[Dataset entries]
* * * *

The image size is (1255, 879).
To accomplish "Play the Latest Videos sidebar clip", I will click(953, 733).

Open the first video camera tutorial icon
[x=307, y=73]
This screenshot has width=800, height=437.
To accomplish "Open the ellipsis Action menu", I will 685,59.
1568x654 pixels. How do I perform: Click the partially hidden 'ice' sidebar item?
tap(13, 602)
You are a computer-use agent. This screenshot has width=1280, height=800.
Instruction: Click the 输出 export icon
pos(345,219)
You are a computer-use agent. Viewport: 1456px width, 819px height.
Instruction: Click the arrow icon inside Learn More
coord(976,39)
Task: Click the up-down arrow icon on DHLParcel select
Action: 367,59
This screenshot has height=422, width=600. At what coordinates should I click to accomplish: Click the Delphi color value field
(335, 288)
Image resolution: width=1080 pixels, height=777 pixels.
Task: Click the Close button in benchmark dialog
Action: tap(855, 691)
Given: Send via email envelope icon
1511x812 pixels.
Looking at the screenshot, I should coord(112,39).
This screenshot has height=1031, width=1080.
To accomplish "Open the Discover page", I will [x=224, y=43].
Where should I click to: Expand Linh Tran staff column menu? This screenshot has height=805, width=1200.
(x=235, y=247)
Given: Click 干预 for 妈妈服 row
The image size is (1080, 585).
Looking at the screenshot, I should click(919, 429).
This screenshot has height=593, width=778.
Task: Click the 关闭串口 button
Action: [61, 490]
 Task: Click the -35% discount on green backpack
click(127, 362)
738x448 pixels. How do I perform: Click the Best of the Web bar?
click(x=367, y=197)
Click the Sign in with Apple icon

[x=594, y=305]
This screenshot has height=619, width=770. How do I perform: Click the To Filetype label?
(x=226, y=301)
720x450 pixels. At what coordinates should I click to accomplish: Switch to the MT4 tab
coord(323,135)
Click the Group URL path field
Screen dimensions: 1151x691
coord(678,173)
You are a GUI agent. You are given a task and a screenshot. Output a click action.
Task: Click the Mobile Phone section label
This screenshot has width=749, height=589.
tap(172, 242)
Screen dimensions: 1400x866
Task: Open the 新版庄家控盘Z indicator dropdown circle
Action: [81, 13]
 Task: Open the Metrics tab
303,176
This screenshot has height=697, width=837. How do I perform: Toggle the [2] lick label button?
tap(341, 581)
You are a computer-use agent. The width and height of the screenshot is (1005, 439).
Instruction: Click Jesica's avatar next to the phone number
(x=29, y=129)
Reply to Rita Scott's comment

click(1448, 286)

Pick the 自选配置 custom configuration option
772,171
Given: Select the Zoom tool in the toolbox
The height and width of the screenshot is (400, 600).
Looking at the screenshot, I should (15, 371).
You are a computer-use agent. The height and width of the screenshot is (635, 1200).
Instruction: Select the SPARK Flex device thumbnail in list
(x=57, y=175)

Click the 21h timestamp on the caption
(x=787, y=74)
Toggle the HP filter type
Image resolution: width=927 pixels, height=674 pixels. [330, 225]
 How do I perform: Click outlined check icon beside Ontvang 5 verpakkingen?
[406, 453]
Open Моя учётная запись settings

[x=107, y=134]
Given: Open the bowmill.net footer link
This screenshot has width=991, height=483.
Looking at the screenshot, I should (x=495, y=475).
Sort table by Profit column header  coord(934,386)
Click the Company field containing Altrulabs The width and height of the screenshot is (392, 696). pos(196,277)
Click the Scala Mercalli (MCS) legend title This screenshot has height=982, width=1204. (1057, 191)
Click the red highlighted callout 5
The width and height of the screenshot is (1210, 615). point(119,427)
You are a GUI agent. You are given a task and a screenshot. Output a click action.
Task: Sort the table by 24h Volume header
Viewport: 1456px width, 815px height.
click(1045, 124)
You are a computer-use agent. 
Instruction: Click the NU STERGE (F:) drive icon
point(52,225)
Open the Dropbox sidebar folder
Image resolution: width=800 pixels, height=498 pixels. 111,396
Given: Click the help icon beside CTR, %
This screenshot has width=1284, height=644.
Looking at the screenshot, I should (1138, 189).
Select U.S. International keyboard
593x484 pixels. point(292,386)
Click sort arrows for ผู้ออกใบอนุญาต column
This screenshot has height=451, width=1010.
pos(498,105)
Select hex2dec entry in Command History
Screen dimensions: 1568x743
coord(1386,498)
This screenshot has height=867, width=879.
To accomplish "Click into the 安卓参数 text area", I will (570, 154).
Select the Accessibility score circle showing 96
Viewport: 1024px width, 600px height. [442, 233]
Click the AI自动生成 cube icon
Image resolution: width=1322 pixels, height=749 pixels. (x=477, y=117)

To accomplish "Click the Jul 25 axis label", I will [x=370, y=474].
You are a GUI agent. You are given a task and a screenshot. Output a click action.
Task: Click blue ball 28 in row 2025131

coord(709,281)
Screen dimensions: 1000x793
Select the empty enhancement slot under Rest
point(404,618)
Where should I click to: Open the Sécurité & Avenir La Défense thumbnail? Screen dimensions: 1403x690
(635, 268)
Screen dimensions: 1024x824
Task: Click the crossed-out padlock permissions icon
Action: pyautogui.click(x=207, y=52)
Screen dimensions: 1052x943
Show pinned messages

* * * *

## Work task
Reproduce only the lines above spanning from the line containing "720x450 pixels. At" through the line containing "Task: Sort the table by 24h Volume header", word for word.

## Output for this exercise
720x450 pixels. At what coordinates should I click to accomplish: Switch to the MT4 tab
coord(323,135)
Click the Group URL path field
Screen dimensions: 1151x691
coord(678,173)
You are a GUI agent. You are given a task and a screenshot. Output a click action.
Task: Click the Mobile Phone section label
This screenshot has width=749, height=589.
tap(172, 242)
Screen dimensions: 1400x866
Task: Open the 新版庄家控盘Z indicator dropdown circle
Action: [81, 13]
 Task: Open the Metrics tab
303,176
This screenshot has height=697, width=837. How do I perform: Toggle the [2] lick label button?
tap(341, 581)
You are a computer-use agent. The width and height of the screenshot is (1005, 439).
Instruction: Click Jesica's avatar next to the phone number
(x=29, y=129)
Reply to Rita Scott's comment

click(1448, 286)

Pick the 自选配置 custom configuration option
772,171
Given: Select the Zoom tool in the toolbox
The height and width of the screenshot is (400, 600).
Looking at the screenshot, I should (15, 371).
You are a computer-use agent. The height and width of the screenshot is (635, 1200).
Instruction: Select the SPARK Flex device thumbnail in list
(x=57, y=175)

Click the 21h timestamp on the caption
(x=787, y=74)
Toggle the HP filter type
Image resolution: width=927 pixels, height=674 pixels. [330, 225]
 How do I perform: Click outlined check icon beside Ontvang 5 verpakkingen?
[406, 453]
Open Моя учётная запись settings

[x=107, y=134]
Given: Open the bowmill.net footer link
This screenshot has width=991, height=483.
Looking at the screenshot, I should (x=495, y=475).
Sort table by Profit column header  coord(934,386)
Click the Company field containing Altrulabs The width and height of the screenshot is (392, 696). pos(196,277)
Click the Scala Mercalli (MCS) legend title This screenshot has height=982, width=1204. (1057, 191)
Click the red highlighted callout 5
The width and height of the screenshot is (1210, 615). point(119,427)
You are a GUI agent. You are given a task and a screenshot. Output a click action.
Task: Sort the table by 24h Volume header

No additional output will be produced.